September 30, 2009 at 12:51 pm
Latency between our Distributor and the Subscriber is usually is less than 10 seconds. However sometimes (once or twice a month) it gets behind several minutes, or even a couple of hours. We haven’t been able to put our finger on any specific user activity or processing that precipitates the latency problem. We never have latency issues between the Publisher and the Distributor – only between the Distributor and the Subscriber. When we have these latency issues, transactions and commands are still replicated - as viewed with Replication Monitor - but they just seem to slow down. Transactions will eventually catchup on their own, but there may be latency issues for a few hours. This is one-way, push, transactional replication. The Subscriber is used mainly for read-only public access and job/report processing.
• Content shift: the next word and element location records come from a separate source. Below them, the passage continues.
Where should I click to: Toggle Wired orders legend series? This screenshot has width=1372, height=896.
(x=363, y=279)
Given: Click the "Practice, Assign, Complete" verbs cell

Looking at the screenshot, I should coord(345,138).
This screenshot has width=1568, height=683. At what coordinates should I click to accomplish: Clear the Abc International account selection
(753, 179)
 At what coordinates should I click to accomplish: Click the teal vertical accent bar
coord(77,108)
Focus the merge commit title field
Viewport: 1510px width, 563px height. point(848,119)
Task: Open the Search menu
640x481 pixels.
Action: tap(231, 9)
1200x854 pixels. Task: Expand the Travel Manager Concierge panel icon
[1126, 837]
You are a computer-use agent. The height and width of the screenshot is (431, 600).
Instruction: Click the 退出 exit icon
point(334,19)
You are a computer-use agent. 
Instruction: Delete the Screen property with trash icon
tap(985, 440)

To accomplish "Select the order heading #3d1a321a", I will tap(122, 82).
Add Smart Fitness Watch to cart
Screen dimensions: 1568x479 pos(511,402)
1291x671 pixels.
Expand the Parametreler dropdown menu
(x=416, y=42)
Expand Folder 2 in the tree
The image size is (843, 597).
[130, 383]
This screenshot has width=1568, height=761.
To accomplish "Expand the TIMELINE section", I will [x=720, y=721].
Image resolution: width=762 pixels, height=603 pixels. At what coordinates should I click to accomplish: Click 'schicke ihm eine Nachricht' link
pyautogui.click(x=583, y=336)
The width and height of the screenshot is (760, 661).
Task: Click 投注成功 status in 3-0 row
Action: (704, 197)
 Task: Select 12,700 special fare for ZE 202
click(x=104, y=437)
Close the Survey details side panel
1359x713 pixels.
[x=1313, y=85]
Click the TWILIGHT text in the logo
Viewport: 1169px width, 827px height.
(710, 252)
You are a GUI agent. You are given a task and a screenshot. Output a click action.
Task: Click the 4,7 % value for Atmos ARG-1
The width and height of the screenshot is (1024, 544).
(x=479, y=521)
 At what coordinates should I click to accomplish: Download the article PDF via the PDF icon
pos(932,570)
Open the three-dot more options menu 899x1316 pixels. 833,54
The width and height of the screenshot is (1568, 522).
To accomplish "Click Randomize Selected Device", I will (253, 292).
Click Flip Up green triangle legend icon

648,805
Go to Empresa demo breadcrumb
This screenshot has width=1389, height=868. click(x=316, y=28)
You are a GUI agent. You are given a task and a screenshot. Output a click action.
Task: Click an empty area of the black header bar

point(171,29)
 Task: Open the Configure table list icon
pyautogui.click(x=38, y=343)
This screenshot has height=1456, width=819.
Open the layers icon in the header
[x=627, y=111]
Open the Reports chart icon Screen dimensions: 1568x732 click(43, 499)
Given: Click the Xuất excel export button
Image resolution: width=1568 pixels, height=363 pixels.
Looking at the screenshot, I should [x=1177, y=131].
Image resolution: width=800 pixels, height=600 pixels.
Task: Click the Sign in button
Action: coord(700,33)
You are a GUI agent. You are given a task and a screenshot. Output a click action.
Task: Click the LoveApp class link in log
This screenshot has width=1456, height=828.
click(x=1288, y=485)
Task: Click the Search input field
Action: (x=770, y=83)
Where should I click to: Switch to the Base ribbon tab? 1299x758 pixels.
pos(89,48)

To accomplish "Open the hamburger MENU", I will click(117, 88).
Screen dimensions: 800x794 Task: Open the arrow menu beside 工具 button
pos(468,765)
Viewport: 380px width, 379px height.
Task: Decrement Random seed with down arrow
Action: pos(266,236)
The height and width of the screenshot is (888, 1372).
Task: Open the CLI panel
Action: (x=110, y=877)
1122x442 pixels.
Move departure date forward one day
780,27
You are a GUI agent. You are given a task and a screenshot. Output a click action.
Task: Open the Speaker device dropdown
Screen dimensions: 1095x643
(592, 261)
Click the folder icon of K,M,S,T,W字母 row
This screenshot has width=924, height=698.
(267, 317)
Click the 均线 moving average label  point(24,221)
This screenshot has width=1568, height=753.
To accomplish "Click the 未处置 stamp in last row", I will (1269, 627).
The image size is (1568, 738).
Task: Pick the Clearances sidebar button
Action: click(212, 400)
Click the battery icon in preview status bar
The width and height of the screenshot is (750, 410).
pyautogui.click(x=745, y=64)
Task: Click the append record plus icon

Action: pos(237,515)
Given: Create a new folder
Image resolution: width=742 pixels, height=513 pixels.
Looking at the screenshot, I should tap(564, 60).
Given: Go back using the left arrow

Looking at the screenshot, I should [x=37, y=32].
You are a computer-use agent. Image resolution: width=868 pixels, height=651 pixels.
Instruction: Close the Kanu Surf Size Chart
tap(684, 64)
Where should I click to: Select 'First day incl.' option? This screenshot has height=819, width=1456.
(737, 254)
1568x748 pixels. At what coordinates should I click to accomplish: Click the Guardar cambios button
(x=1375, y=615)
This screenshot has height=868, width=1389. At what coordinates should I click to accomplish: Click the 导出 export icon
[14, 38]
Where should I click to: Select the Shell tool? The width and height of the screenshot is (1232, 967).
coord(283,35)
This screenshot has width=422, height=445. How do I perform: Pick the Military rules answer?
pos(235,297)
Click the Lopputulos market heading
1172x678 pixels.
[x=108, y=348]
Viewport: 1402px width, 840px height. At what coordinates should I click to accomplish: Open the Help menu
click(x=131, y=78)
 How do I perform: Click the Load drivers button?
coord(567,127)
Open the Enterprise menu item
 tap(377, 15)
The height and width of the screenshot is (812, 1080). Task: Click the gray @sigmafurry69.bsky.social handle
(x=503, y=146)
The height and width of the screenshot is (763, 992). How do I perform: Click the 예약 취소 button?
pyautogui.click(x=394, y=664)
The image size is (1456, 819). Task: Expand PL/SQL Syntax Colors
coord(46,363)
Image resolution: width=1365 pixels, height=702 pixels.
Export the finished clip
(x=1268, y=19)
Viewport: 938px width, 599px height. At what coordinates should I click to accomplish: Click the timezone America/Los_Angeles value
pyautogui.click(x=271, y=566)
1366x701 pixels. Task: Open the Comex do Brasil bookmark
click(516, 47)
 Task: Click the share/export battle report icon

PerfMon doesn’t show any CPU or Memory problems.
Our Environment:
SQL Server 2005 SP3/CU1 64 bit Enterprise Edition
Windows Server 2003 Enterprise x64 w/SP2
Intel Xeon CPU 3.40GHz – 8 physical CPUs per node
64GB Memory per node
SAN disks - all RAID 10
Active/Active Cluster
Node1: Publisher, Distributor, Cluster Group, MSDTC
Node2: Subscriber
Publisher: Max Mem set to: 32768
Distributor: Max Mem set to: 10240
Subscriber: Max Mem set to: 20480
(If everything is forced to run on one node, this should leave about 2GB for the OS)
Distribution agent is set for Continuous transaction replication – Push subscription.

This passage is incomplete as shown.